INPUT:
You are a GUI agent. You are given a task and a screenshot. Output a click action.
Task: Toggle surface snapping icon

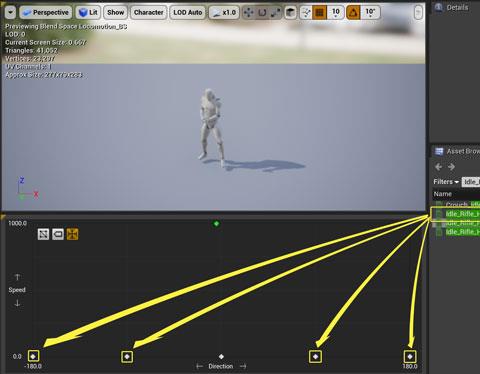click(306, 13)
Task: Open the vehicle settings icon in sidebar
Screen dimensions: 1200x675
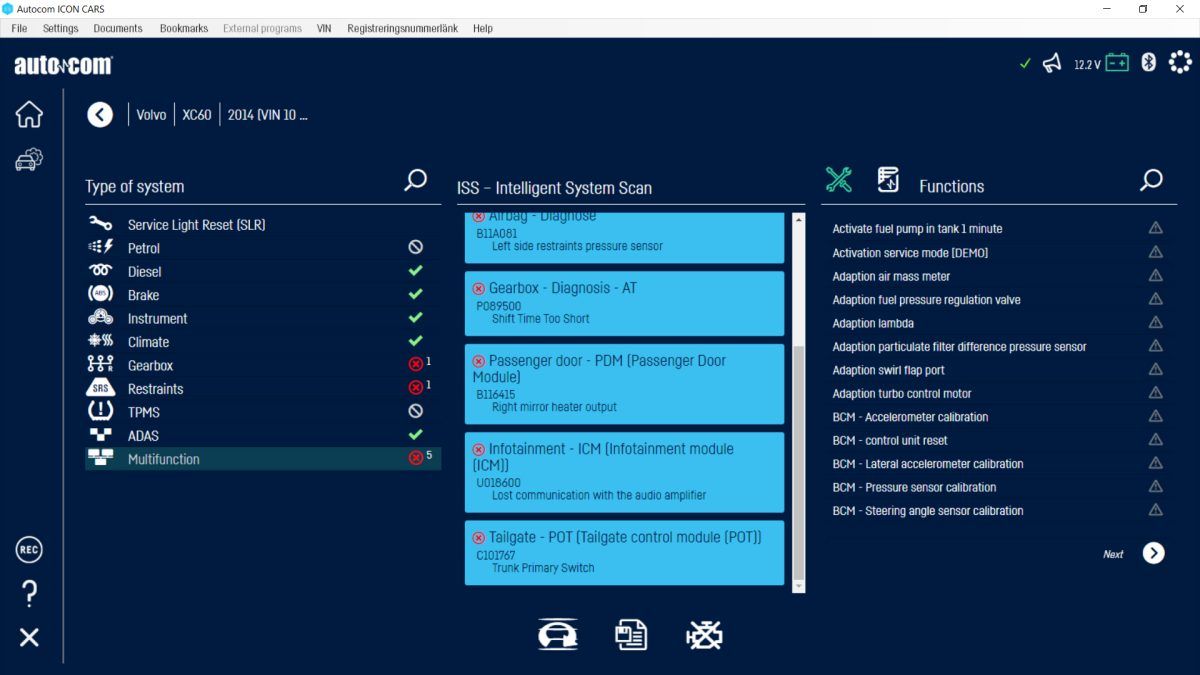Action: pos(29,159)
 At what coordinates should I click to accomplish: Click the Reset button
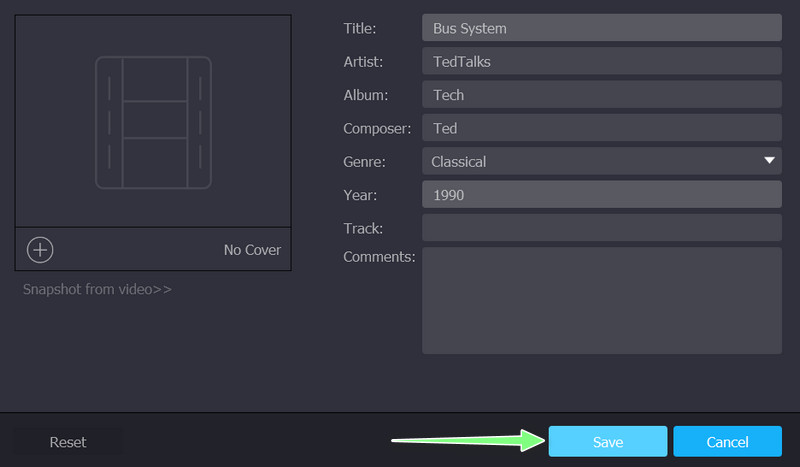[x=68, y=442]
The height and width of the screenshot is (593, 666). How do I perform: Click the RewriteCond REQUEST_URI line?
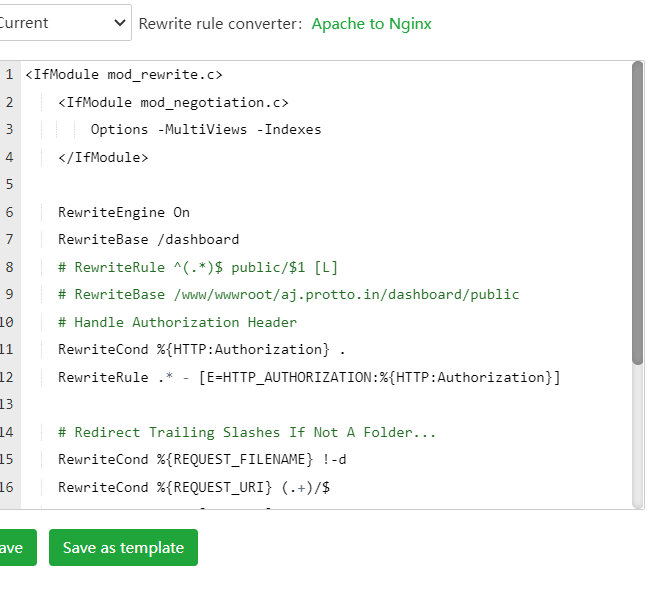point(194,487)
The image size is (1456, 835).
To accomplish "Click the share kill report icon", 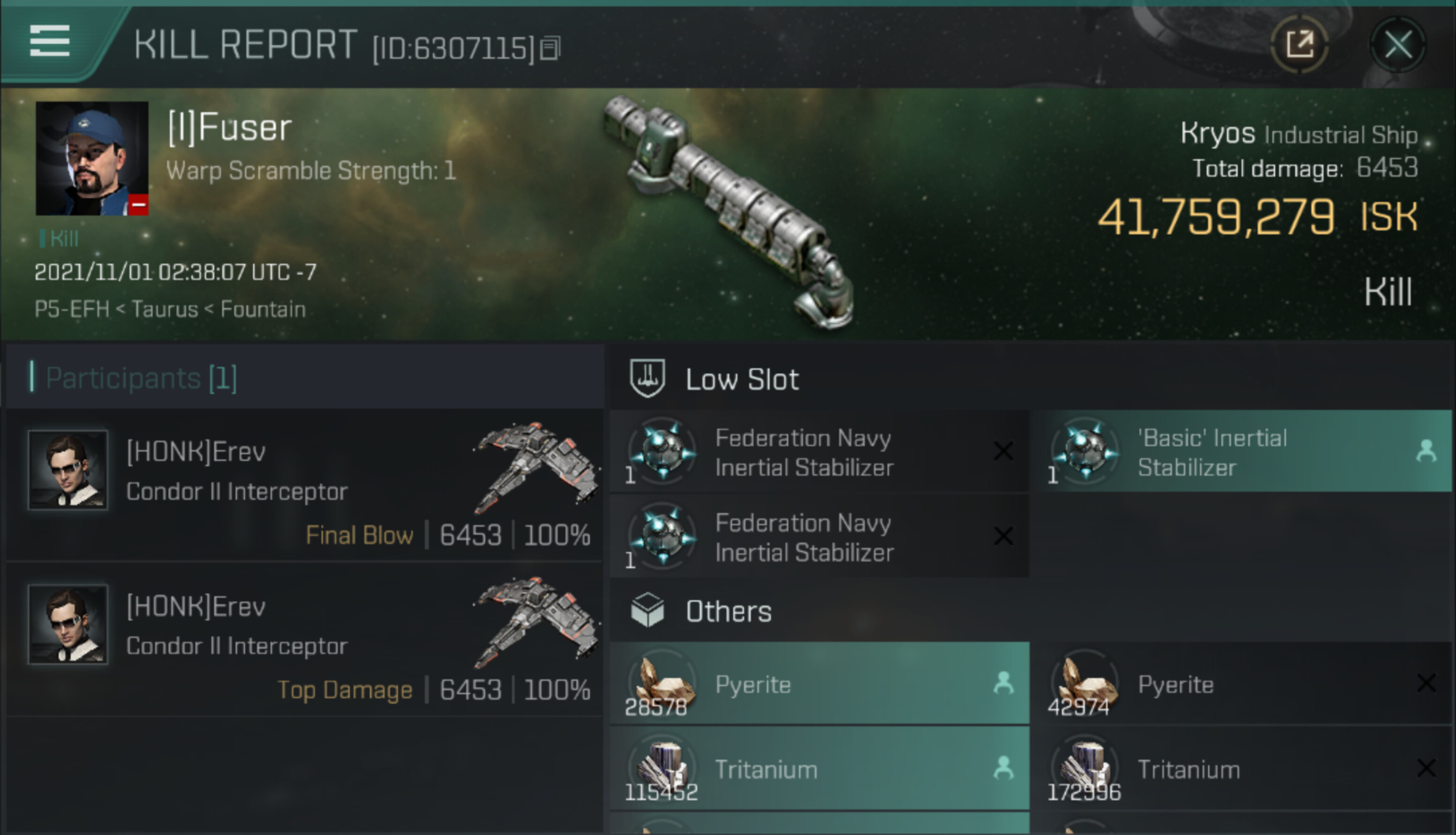I will tap(1299, 44).
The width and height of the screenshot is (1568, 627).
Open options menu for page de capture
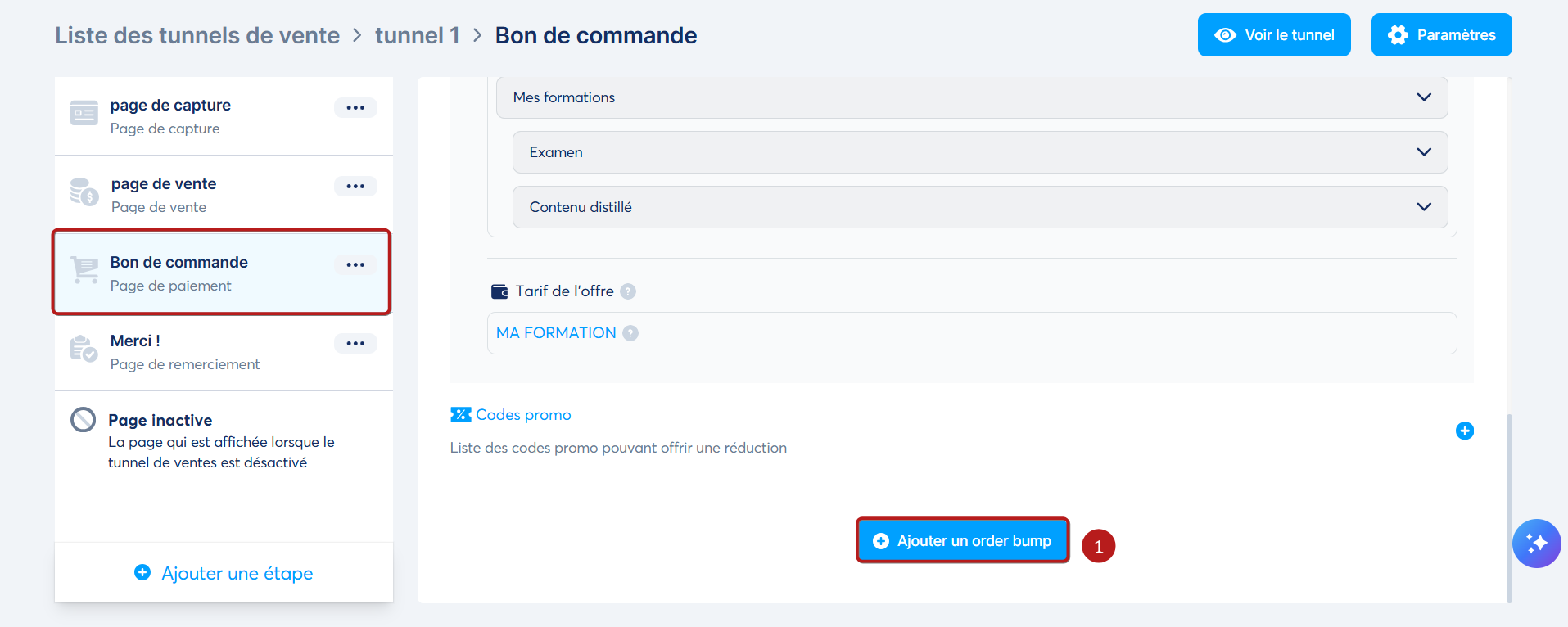point(355,108)
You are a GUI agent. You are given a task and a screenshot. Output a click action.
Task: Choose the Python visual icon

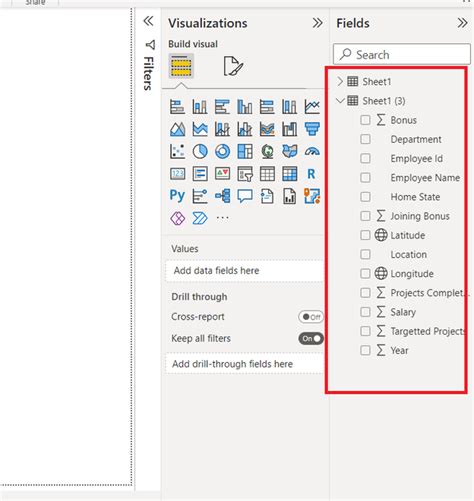click(177, 196)
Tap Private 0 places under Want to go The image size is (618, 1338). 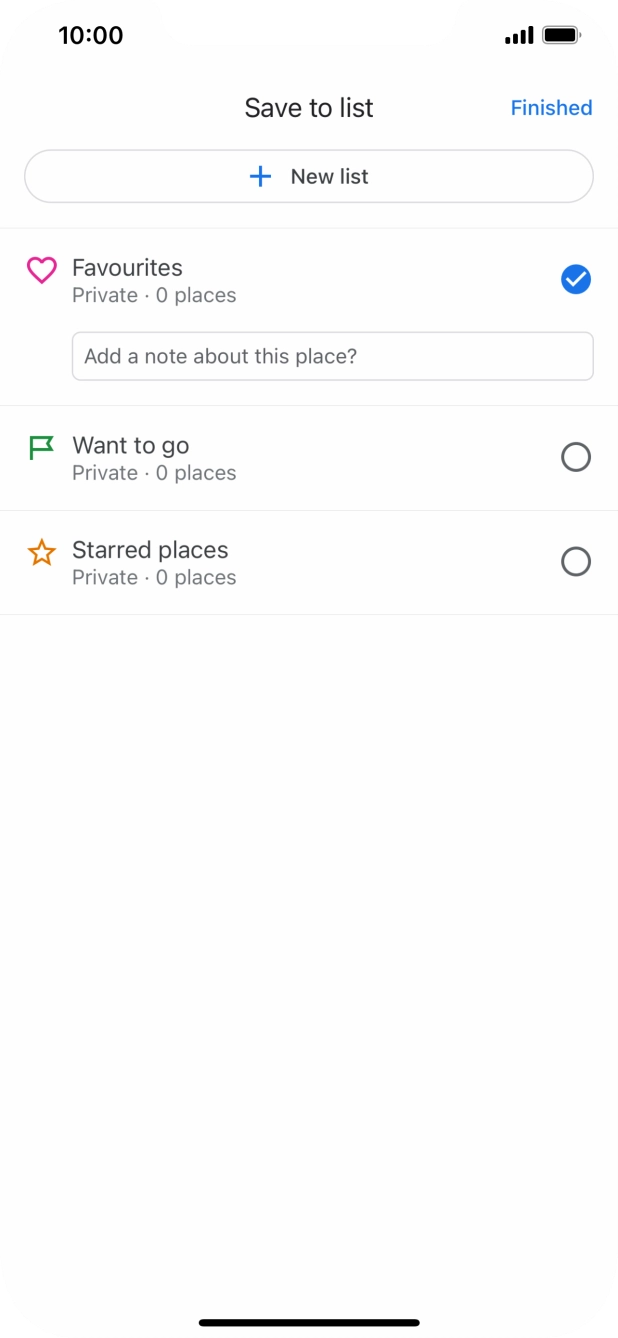point(154,473)
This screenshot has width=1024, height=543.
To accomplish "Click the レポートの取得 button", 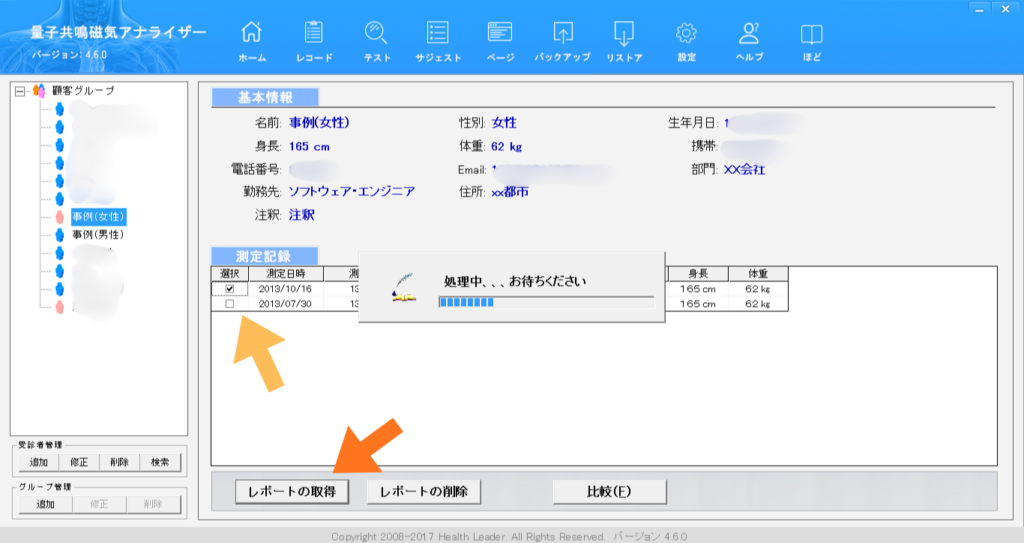I will [x=292, y=491].
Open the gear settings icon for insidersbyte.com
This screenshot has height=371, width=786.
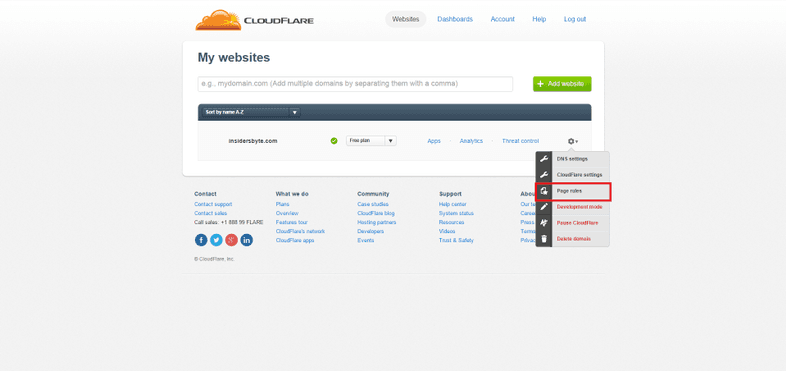572,141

TO DO:
Scan the records above for the word "settings". Copy each line that has it.

RESPONSE TO THIS EXERCISE:
Task: Open the vehicle settings icon in sidebar
Open the gear settings icon for insidersbyte.com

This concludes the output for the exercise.